__Records supplied__.
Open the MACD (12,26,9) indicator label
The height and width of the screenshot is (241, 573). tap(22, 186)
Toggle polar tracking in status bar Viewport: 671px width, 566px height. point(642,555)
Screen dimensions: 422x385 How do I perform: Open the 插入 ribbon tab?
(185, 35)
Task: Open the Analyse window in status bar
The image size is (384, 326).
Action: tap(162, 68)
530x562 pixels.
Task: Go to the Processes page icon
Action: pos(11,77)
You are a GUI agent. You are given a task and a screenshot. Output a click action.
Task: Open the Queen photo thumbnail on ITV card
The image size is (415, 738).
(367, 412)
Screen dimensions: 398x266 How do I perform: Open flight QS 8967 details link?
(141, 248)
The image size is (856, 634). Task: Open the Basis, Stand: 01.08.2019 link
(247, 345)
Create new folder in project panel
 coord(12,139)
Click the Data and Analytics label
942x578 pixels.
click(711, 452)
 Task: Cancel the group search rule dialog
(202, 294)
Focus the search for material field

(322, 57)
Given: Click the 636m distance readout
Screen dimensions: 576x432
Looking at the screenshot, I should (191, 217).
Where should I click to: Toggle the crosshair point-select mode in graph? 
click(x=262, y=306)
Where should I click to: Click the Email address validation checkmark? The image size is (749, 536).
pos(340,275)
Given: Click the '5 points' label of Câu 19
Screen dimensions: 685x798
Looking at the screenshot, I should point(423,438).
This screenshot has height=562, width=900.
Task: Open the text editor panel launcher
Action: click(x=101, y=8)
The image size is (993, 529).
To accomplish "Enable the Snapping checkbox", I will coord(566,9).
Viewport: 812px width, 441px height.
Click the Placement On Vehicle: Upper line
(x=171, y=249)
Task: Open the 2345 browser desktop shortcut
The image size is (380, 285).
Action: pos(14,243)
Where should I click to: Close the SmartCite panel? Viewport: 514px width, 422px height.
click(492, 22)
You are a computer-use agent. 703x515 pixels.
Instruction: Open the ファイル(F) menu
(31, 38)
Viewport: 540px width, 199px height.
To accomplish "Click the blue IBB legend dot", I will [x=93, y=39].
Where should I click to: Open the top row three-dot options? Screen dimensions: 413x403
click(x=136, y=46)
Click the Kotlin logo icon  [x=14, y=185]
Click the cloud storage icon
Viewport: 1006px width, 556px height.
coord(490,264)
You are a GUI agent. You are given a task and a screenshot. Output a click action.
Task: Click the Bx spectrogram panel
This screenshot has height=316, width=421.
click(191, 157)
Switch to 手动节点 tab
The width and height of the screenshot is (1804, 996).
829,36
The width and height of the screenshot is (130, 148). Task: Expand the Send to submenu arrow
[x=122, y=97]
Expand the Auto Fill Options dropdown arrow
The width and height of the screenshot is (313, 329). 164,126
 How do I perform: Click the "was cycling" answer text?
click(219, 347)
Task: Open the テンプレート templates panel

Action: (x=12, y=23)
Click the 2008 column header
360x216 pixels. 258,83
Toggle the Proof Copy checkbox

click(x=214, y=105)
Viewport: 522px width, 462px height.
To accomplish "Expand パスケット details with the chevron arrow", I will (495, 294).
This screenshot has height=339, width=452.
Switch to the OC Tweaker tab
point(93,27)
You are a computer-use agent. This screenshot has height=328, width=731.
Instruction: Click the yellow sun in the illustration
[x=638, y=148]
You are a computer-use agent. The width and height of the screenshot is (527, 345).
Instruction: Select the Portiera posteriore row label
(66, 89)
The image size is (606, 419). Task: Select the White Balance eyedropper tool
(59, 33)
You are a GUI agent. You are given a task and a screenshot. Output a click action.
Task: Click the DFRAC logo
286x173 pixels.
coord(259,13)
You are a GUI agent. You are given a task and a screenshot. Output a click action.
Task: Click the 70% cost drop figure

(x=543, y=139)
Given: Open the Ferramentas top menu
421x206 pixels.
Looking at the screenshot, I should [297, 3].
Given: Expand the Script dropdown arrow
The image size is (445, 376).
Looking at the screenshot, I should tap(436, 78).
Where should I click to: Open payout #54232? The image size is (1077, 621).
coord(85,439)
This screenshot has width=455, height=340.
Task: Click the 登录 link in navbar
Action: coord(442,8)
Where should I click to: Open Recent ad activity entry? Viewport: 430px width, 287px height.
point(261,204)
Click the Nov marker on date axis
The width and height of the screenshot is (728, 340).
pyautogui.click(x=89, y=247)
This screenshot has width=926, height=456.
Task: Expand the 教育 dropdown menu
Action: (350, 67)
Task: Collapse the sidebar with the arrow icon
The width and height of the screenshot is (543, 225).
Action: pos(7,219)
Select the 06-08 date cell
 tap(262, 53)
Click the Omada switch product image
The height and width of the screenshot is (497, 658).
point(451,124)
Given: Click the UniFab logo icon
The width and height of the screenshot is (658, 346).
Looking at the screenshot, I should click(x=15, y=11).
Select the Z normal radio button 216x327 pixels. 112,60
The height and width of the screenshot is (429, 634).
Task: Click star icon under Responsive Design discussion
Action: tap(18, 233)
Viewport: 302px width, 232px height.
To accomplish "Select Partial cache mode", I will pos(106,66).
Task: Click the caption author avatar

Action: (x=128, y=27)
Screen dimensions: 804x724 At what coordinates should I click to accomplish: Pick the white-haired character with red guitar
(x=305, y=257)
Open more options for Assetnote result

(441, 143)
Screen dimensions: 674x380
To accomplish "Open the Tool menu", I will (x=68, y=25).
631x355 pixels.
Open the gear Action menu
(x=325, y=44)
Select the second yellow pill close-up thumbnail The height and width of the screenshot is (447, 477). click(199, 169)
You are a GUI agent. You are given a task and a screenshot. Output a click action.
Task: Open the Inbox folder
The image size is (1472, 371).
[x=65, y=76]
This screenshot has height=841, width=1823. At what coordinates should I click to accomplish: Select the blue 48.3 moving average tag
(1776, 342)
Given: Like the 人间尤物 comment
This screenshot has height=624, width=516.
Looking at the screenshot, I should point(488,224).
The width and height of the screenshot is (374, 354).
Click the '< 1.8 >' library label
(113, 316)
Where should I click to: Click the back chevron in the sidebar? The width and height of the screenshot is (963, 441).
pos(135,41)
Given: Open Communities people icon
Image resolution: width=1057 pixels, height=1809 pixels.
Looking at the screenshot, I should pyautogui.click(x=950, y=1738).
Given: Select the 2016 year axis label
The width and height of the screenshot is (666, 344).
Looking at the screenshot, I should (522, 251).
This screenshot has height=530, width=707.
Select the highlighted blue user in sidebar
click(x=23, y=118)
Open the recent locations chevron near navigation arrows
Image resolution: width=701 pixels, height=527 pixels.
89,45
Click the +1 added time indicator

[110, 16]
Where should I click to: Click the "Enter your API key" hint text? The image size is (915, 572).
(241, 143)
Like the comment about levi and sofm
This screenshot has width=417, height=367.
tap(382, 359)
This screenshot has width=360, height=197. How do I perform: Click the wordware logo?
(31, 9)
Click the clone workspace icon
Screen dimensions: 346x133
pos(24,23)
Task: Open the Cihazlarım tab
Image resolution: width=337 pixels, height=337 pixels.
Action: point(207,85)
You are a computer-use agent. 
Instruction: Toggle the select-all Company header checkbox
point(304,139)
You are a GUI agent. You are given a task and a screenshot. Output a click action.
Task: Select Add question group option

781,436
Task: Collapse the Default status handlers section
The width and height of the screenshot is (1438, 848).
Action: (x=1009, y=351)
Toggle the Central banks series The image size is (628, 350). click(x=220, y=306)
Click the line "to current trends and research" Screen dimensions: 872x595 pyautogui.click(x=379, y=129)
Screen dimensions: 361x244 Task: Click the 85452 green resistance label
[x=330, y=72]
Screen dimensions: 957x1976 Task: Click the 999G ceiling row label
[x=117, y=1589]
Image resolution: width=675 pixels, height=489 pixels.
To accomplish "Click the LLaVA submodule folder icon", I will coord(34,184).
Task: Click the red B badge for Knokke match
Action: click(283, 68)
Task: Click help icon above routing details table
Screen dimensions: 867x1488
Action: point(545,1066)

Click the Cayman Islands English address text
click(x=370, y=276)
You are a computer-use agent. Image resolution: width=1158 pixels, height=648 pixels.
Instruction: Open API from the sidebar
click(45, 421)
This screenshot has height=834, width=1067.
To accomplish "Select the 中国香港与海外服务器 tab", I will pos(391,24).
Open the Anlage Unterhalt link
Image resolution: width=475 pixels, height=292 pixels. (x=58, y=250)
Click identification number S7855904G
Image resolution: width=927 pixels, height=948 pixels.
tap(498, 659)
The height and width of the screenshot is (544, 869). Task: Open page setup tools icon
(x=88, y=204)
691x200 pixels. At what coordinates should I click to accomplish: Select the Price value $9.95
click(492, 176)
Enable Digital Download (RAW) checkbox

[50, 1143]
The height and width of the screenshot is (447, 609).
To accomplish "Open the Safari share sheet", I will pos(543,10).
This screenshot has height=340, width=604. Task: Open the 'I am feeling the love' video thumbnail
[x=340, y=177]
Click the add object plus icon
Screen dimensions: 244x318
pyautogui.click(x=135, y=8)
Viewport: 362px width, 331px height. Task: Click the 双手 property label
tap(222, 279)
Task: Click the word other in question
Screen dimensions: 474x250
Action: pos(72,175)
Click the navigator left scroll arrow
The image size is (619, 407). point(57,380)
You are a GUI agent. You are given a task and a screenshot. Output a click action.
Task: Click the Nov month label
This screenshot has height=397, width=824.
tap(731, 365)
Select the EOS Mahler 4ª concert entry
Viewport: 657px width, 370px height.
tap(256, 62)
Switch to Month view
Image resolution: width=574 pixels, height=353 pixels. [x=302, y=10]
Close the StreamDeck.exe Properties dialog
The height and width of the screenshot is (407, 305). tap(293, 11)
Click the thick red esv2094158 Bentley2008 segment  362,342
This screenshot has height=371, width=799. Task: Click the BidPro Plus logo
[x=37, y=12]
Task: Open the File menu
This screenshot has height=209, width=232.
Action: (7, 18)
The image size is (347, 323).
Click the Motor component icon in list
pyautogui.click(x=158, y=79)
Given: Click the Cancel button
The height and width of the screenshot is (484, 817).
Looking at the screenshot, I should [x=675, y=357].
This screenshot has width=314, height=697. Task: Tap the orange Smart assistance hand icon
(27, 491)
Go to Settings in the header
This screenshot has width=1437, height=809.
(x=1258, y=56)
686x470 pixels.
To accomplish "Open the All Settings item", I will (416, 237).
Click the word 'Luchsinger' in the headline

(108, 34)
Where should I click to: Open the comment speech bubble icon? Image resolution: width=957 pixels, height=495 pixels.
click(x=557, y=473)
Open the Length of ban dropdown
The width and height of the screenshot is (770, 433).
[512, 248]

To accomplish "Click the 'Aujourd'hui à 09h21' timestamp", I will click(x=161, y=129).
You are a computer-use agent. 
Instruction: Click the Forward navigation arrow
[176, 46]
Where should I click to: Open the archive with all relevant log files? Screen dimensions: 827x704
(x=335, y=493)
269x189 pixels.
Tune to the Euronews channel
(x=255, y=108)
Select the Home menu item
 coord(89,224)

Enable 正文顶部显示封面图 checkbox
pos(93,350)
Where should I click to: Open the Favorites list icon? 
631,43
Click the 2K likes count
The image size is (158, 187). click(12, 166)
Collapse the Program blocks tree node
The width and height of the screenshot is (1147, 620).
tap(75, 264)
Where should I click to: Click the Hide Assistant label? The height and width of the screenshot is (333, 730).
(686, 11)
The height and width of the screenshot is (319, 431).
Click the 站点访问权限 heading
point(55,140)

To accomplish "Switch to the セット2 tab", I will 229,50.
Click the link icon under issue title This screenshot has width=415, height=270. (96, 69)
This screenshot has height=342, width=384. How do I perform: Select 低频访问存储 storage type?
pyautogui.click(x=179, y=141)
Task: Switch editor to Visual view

__Problem requirements__. Please output the lines of the listing above that fall in the stretch from the one with "Image resolution: width=337" through the one with "Image resolution: width=675", exactly and only those.

__Solution for this exercise__.
Image resolution: width=337 pixels, height=337 pixels.
Action: point(207,85)
You are a computer-use agent. 
Instruction: Toggle the select-all Company header checkbox
point(304,139)
You are a GUI agent. You are given a task and a screenshot. Output a click action.
Task: Select Add question group option

781,436
Task: Collapse the Default status handlers section
The width and height of the screenshot is (1438, 848).
Action: (x=1009, y=351)
Toggle the Central banks series The image size is (628, 350). click(x=220, y=306)
Click the line "to current trends and research" Screen dimensions: 872x595 pyautogui.click(x=379, y=129)
Screen dimensions: 361x244 Task: Click the 85452 green resistance label
[x=330, y=72]
Screen dimensions: 957x1976 Task: Click the 999G ceiling row label
[x=117, y=1589]
Image resolution: width=675 pixels, height=489 pixels.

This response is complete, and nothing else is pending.